His friend is actually an art project that displays 26 Downtown Phoenix blocks from the perspectives of 52 local writers and photographers. It debuts Friday at After Hours Gallery.
Although the project has helped bring the community together, Parks says he wasn’t trying to accomplish that, or anything else, really.
“The project feels like a friend; someone I just met at a coffee house,” he says. “There’s this great person and I just want to introduce him to everybody.”
Parks adds, however, that he hopes the project will get people to look at each block from a different perspective and change their attitudes, which, he says, is how people start to change their cities.
Parks developed the abstract idea for 26 Blocks last October, but it really came together and launched in late November after his best friend passed away unexpectedly.
“I just felt like there’s no time to be afraid,” he says. “All of those ideas that were disconnected were suddenly on fire.”

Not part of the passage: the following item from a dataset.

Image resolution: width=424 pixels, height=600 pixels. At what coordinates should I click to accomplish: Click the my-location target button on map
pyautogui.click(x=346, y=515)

He began pitching his idea to Phoenix-based writers and photographers, inviting them to be a part of his vision. He started with a few people he already knew and asked them for the names of other talented writers and photographers in the area until he had 26 of each.
“The amazing part was that I’d pitch them and I’d do all this research, and every time they’d write back and they’d say, ‘This is awesome, sign me up.’”
The photos, which are 24 inches by 36 inches, are suspended from the ceiling by steel cables with the 12-inch by 18-inch writings attached underneath. Twenty-six waist-level cinder block stacks are also part of the display, with each stack holding one of 26 wood cubes created by sculptor Rafael Navarro. Parks says the cinder blocks represent the concept of building blocks. He chose the number of city blocks for the project based on the 26 children’s building blocks, A through Z.
The project also incorporates monthly contests from now until the end of the year. Contestants will choose one of the blocks to write or photograph. The 52 project contributors will select two winners every month, a writer and a photographer, who will each receive a prominent spot on the 26 Blocks website with a biography and a headshot. At the end of the year, the public will vote to determine the grand winner, who will join the end of the tour (at another gallery to be announced) and be featured in the 26 Blocks book.
The project has inspired Parks to consider more projects in the future so he can have more friends like 26 Blocks.
“This person is great. I want more friends like this and not exactly the same,” he says. “I want to surround myself with other projects that are equally stimulating and equally challenging for me.”
Parks, who has never done an art show before, says he feels like he can do anything that is just as big as this project as long as he can find a way to set his ideas on fire and box up his fear.
“All you need is an idea that’s really interesting that you can get people excited about, and all you need other than that is just evidence that you can pull off the different components.”
26 Blocks debuts Friday from 6 to 9 p.m. After Hours Gallery is located at 116 W. McDowell Rd. (light rail station at Central/McDowell) in Willo.